Onestamente, il piano non era di correre a Sanremo – ha dichiarato il classe 1995, soddisfatto di poter tornare a competere – ma ci siamo allenati molto bene e volevamo vedere dei numeri specifici per sapere di avere la possibilità di ottenere un buon risultato anche in questa corsa. Dopo alcuni allenamenti intensi questa settimana, crediamo che sia una buona decisione tornare a correre, attaccare il numero e ritrovare il ritmo in gara. Naturalmente, anche i medici e il mio allenatore hanno avuto voce in capitolo su come e quando sarei potuto tornare. Il dottor Jens ha effettuato molto controlli su di me e sulla mia mano, ed è sicuro al 100% che sia già in grado di correre, quindi è davvero bello essere già tornato. È fantastico essere a questo punto e iniziare qui in Italia. È un buon punto di partenza anche in vista delle Classiche del Belgio”.

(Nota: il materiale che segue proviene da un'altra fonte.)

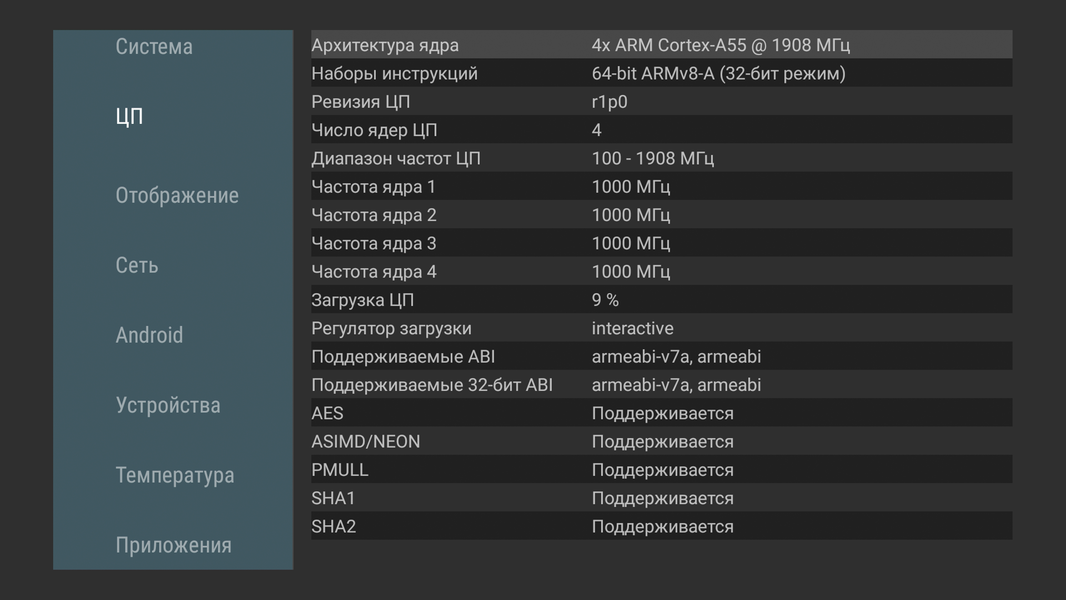Switch to the Отображение section
The height and width of the screenshot is (600, 1066).
pyautogui.click(x=177, y=196)
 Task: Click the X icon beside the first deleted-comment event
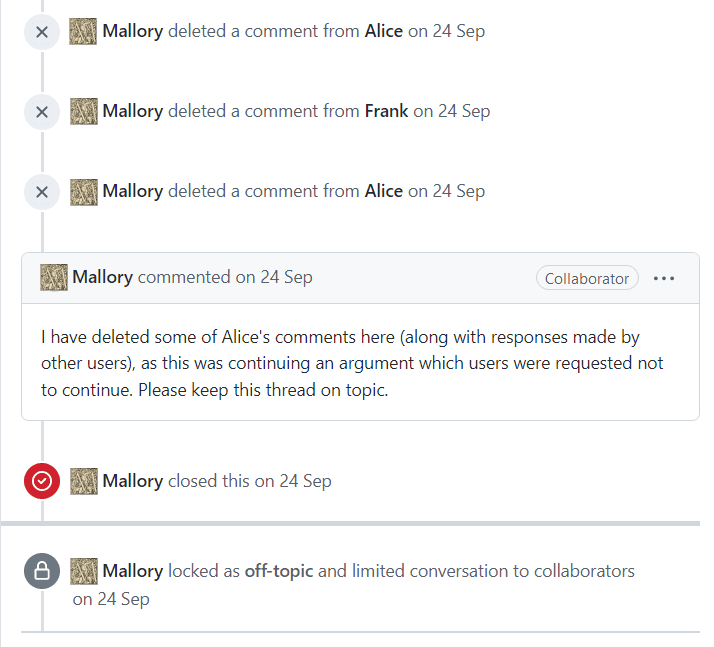(x=42, y=32)
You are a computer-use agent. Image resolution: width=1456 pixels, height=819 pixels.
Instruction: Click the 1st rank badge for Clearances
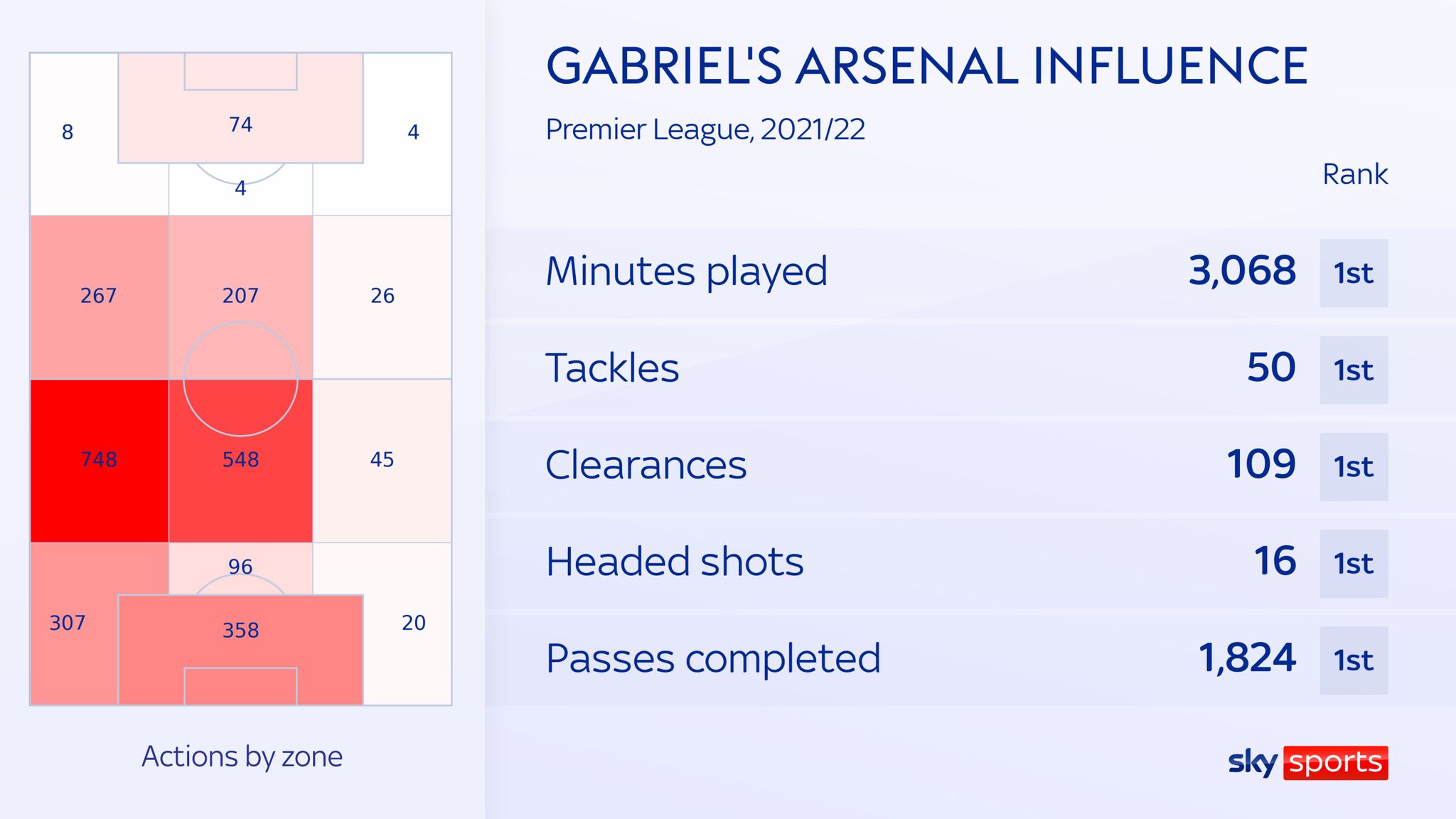1354,467
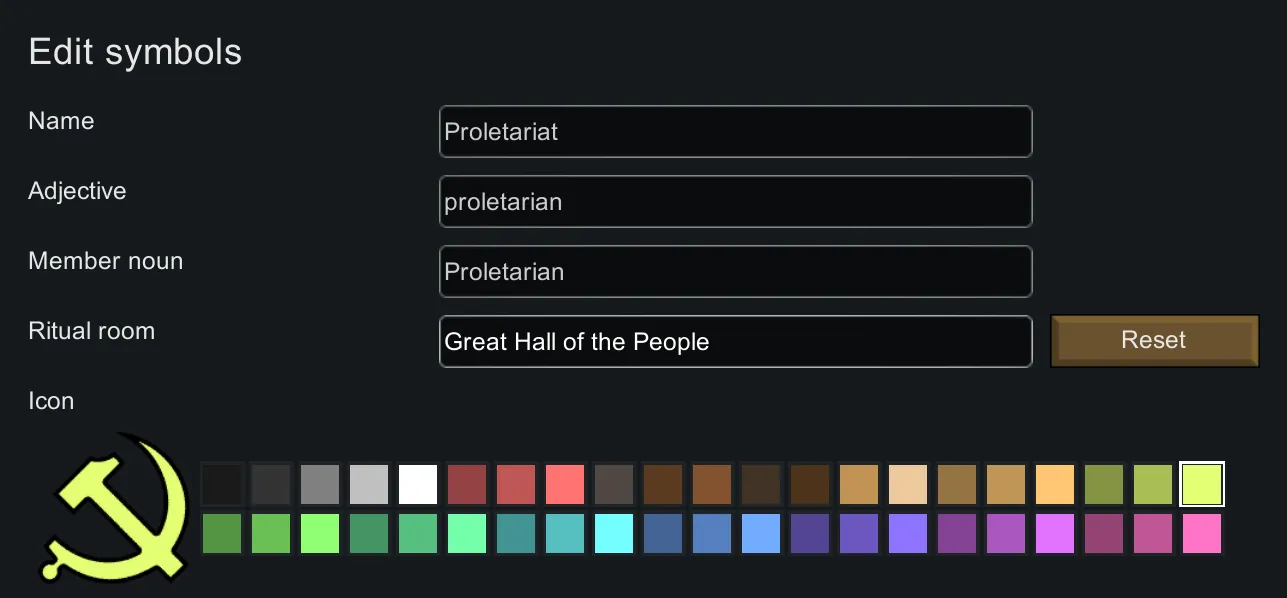Choose the selected yellow-green color swatch
Image resolution: width=1287 pixels, height=598 pixels.
pos(1202,484)
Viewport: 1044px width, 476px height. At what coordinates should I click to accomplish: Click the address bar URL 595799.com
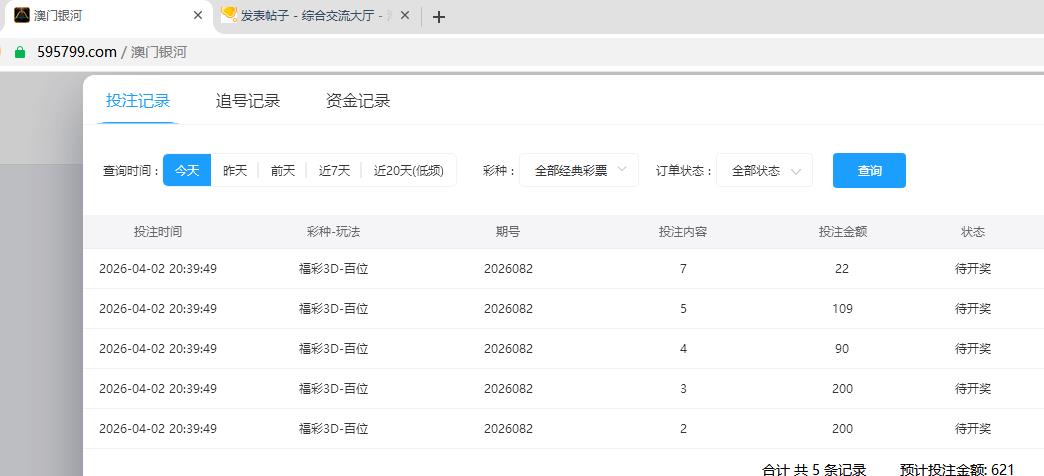click(x=77, y=52)
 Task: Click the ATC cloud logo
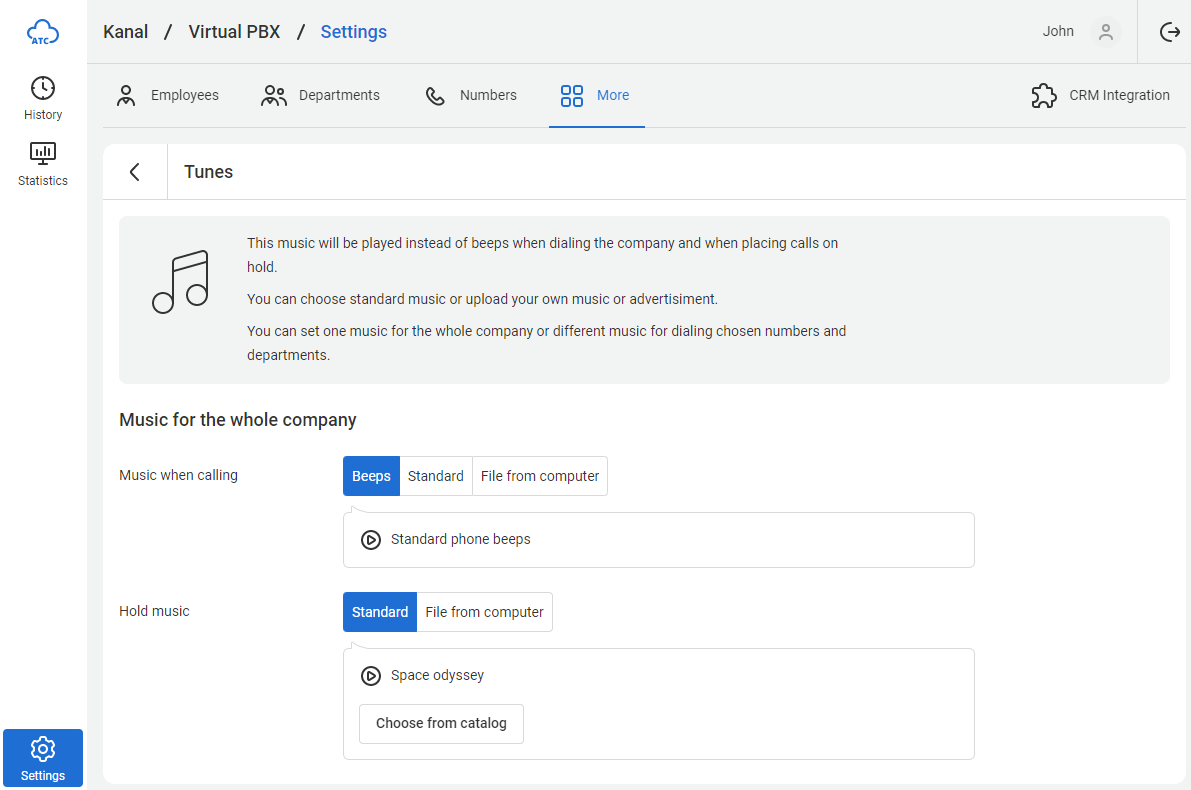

Il dottor Jens Hinder, medico della compagine tedesca, si espresso positivamente sul recupero del velocista scandinavo: “Il recupero di Mads è progredito meglio di quanto sperassimo.  In caso di fratture, la sfida principale è sempre la tempistica: mobilizzare troppo presto rischia di compromettere la riparazione, ma immobilizzare l’articolazione per quattro settimane comporta altre due o tre settimane per ricostruire la mobilità. Abbiamo adottato un approccio attentamente gestito, introducendo un carico leggero sul polso fin dalle prime fasi, iniziando sui rulli a Maiorca e poi passando a una bici gravel con manubrio adattato, sempre entro parametri rigorosi per garantire che non vi fossero rischi per la sede della frattura. L’atteggiamento di Mads ha fatto davvero la differenza; la sua mentalità positiva è stata un fattore determinante sia per la guarigione che per la riabilitazione. Tutti i controlli medici confermano che è pronto per gareggiare“.